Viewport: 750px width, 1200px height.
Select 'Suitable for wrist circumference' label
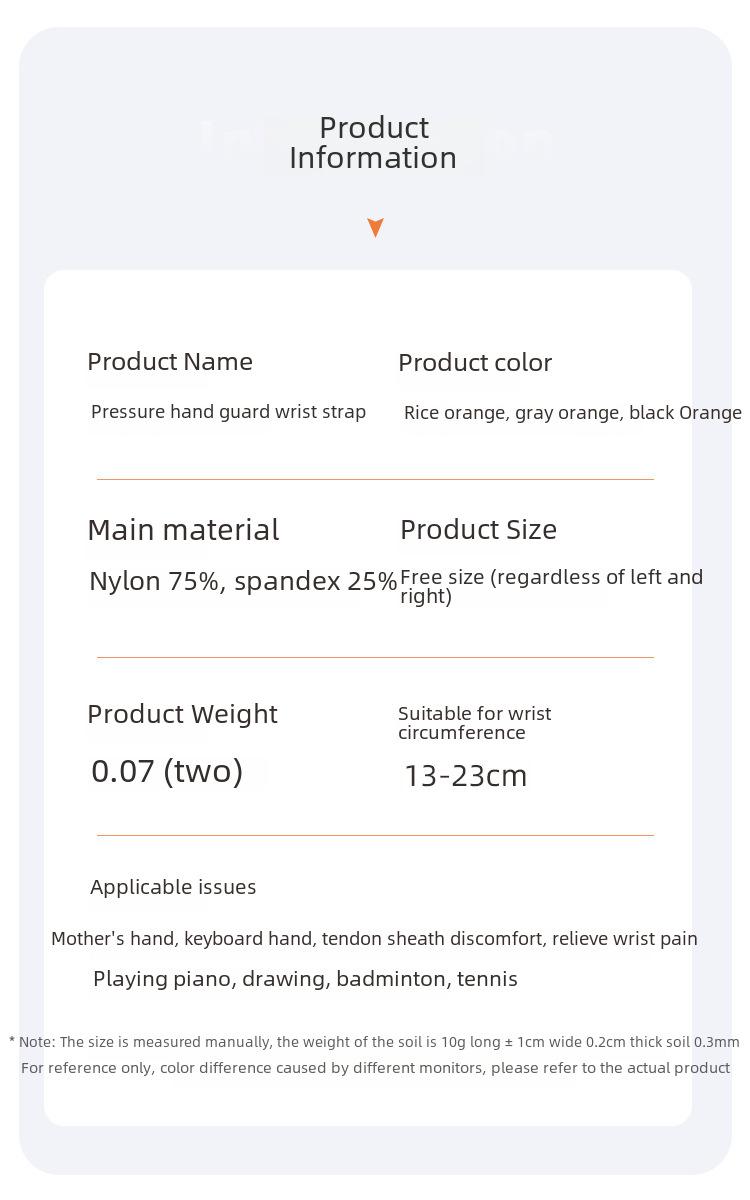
************
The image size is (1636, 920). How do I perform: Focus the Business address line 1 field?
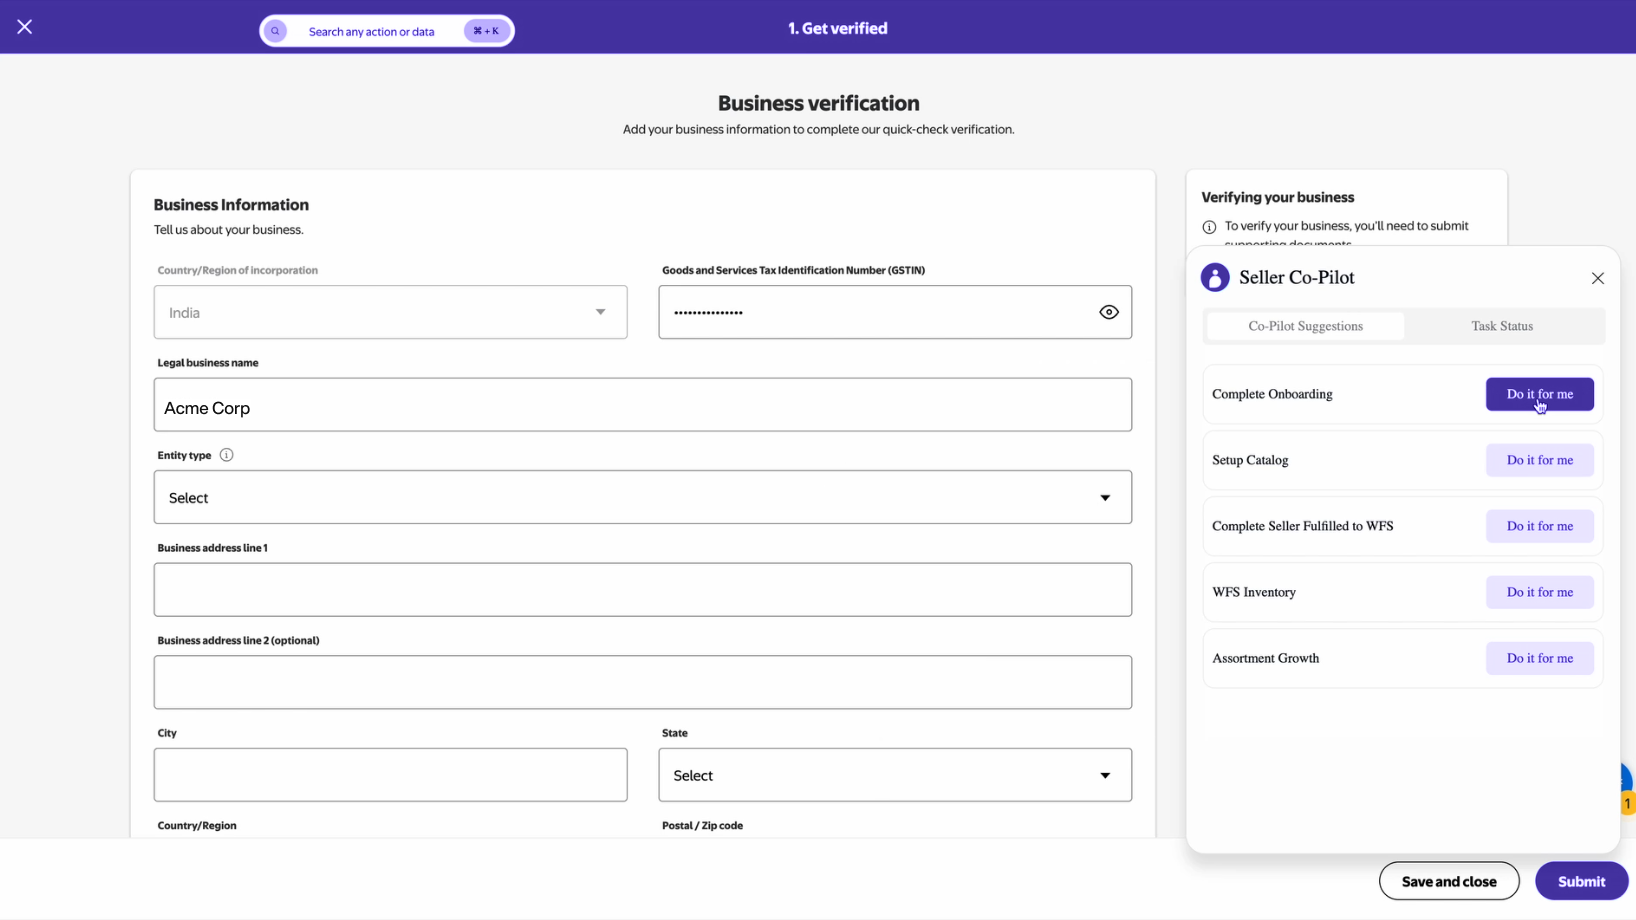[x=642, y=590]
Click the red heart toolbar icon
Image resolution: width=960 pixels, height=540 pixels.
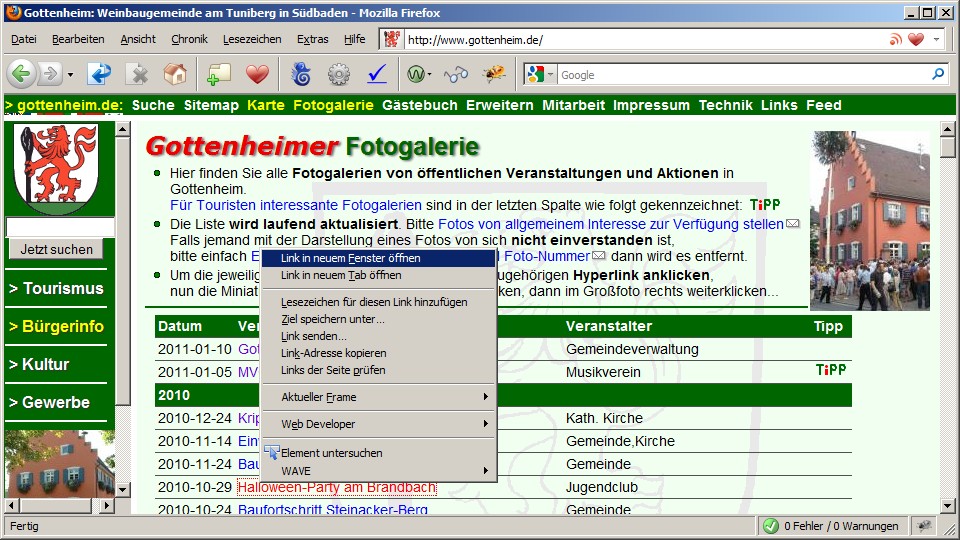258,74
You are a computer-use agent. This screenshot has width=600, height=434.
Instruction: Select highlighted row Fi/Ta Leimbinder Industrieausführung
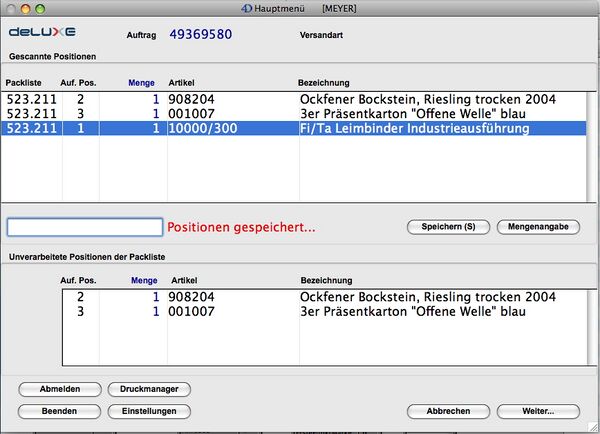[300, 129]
************
:: Your task ::
Look above for the line with "Viewport: 750px width, 1200px height." and the line with "Select 'Suitable for". Retype those two lines and every line between them exactly, adding nothing.

:: Answer ::
Viewport: 750px width, 1200px height.
Select 'Suitable for wrist circumference' label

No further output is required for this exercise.